Unfilmable? Hmmm… how about The Oxford English Dictionary?
I know they’re working on film(s?) of His Dark Materials. The idea makes me ill.
I’ll never understand why people are always excited about a film of Watchmen. It’s a comic book. It is perfectly a comic book, because it is a better comic book than it would be a novel or a movie or anything. That is the point.
A lot of Stephen King’s literature is turned into mediocre movies. The obvious exceptions are: The Stand, The Green Mile, and Dreamcatcher. Thinner sucks on film. One King novel (written as Richard Bachman) that would be difficult to translate to film is The Long Walk. It could be put on film, but it would be boring.
One tale (also written as Richard Bachman) I would LOVE to see translated into film is called Rage. It is permanently out of print and will probably never be filmed because the Columbine kids allegedly got some inspiration from it. If you find it somewhere, pick it up. It’s good.
You forgot Misery and Dolores Clairborne. Those turned out halfway decent, as did Shawshank Redemption.
I think when film makers concentrate on King’s psychological horrors, rather than the ones with the monsters, they do better. After all, the clown in It was much much scarier in my head than how Tim Curry portrayed him.

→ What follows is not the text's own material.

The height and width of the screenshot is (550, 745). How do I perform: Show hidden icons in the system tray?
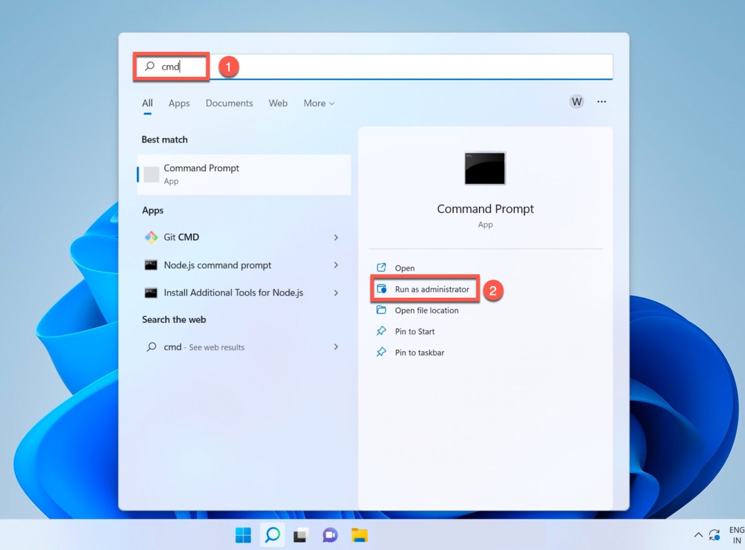click(x=698, y=535)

Actually a friend and I were discussing how one could possibly adapt the more…textual parts to film or TV – perhaps by having voice-overs of the footnotes in the background, or (for example) in the part where Navidson is crawling through the tunnel with the accompanying shrinking block of text (cool it people, it’s not a spoiler), having the borders of the picture grow wider and wider. Or substituting different colour-tones for different typefaces. But really it couldn’t be done.
But maybe it could be done, as far as the story without the complicated textual parts. As a story, it’s pretty linear, and if the movie looked anything like what I had in my brain while I was reading it, it would be creepy and haunting and maybe good.